## [TASK REQUIREMENTS]
Collect all lines from the records below that include the word "right".

## [AVAILABLE DATA]
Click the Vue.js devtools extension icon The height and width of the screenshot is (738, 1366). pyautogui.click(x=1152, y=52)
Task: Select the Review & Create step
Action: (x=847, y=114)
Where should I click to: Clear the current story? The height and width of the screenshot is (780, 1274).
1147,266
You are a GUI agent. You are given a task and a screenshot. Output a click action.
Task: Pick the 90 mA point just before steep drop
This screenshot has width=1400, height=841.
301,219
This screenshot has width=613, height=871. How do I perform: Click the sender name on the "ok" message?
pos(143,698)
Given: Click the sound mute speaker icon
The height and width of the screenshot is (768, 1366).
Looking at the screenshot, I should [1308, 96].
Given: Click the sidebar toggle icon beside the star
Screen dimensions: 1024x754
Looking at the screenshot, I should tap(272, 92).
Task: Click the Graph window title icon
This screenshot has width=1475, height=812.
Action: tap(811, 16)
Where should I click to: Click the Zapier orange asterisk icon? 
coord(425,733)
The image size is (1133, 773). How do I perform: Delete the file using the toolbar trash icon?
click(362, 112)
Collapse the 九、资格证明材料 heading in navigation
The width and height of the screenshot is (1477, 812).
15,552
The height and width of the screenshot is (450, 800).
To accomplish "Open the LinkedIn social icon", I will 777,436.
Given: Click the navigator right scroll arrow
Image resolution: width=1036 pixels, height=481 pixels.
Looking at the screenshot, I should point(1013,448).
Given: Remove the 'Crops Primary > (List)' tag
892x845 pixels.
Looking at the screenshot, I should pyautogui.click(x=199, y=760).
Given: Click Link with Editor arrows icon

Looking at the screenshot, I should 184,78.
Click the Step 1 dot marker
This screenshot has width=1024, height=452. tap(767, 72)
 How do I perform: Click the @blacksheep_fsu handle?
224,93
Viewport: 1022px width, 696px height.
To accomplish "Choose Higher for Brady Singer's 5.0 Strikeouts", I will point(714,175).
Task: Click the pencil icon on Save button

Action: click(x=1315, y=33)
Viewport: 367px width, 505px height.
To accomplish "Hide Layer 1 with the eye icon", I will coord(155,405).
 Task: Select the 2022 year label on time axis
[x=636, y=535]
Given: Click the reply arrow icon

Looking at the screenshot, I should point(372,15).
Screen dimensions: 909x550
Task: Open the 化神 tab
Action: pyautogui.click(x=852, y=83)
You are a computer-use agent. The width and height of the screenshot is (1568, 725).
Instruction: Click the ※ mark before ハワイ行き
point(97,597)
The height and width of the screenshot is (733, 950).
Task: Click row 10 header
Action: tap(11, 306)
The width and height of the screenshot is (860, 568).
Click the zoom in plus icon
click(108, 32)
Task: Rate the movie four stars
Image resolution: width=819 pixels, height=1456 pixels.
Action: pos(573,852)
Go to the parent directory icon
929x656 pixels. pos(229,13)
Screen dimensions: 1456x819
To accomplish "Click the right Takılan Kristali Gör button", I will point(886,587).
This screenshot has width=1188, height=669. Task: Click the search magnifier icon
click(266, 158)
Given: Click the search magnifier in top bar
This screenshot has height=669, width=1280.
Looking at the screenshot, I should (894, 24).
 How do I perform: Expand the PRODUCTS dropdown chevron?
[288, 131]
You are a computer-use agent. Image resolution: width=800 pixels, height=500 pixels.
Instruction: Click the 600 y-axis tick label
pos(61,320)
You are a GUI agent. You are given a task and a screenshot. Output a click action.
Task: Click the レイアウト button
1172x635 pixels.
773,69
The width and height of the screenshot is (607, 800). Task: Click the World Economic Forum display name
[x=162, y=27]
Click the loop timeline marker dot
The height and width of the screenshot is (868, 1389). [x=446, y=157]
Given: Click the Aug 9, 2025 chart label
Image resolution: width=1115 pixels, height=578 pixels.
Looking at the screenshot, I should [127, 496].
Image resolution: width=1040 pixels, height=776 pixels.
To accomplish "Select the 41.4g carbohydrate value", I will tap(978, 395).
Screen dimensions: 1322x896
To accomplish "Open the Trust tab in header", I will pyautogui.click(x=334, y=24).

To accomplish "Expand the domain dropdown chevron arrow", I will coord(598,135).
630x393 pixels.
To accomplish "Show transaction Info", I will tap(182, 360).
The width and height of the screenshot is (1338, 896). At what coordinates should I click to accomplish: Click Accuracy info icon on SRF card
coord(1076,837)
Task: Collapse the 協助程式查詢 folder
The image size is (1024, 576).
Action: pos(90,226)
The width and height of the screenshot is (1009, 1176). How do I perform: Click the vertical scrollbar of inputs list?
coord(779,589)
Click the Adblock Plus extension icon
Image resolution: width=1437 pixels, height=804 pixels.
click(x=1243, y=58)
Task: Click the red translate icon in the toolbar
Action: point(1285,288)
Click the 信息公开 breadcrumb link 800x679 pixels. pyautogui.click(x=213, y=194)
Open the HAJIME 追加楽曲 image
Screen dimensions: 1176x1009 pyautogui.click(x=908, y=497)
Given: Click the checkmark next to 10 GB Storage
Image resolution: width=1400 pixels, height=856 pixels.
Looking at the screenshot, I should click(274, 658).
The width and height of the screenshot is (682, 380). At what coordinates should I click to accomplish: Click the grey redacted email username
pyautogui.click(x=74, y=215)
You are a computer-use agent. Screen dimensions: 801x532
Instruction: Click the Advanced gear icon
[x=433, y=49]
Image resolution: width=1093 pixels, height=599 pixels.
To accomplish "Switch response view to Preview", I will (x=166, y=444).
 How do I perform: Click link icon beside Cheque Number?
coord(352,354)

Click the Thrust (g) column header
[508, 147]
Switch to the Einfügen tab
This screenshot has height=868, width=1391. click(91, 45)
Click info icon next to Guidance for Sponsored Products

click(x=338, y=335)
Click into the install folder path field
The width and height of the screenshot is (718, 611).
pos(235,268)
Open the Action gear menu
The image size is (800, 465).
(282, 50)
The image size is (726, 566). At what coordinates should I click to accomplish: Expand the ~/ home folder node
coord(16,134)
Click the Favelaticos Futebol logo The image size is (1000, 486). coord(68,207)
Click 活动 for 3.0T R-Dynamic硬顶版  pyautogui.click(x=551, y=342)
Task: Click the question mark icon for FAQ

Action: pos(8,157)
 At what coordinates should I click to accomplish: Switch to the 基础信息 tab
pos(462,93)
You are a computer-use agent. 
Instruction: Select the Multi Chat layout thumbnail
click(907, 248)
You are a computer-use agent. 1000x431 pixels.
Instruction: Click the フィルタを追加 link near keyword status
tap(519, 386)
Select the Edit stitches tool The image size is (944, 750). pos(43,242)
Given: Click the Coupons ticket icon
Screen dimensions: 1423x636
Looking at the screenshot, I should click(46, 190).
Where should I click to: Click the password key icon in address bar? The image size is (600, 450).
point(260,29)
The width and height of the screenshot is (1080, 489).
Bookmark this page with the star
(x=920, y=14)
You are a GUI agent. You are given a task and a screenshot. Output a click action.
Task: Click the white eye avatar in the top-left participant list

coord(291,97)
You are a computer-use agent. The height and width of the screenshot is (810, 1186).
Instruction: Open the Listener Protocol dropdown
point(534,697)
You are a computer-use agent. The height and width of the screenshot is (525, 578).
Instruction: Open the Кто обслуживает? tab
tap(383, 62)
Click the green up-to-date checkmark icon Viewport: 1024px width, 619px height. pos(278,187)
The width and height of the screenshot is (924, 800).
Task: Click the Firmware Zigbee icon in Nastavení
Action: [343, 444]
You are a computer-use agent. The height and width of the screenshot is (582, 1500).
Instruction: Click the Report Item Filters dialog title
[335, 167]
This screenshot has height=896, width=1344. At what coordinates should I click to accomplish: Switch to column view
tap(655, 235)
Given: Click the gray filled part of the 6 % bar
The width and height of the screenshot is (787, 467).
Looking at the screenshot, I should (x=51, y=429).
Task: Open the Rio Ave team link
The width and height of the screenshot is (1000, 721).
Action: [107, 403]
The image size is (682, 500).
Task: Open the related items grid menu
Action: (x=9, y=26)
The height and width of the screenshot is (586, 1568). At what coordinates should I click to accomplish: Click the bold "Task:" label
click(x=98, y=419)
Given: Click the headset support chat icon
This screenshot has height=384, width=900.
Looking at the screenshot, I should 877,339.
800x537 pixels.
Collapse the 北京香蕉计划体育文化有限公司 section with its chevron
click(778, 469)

## [TASK OUTPUT]
Given: Click the navigator right scroll arrow
To accomplish "Click the right Takılan Kristali Gör button", I will point(886,587).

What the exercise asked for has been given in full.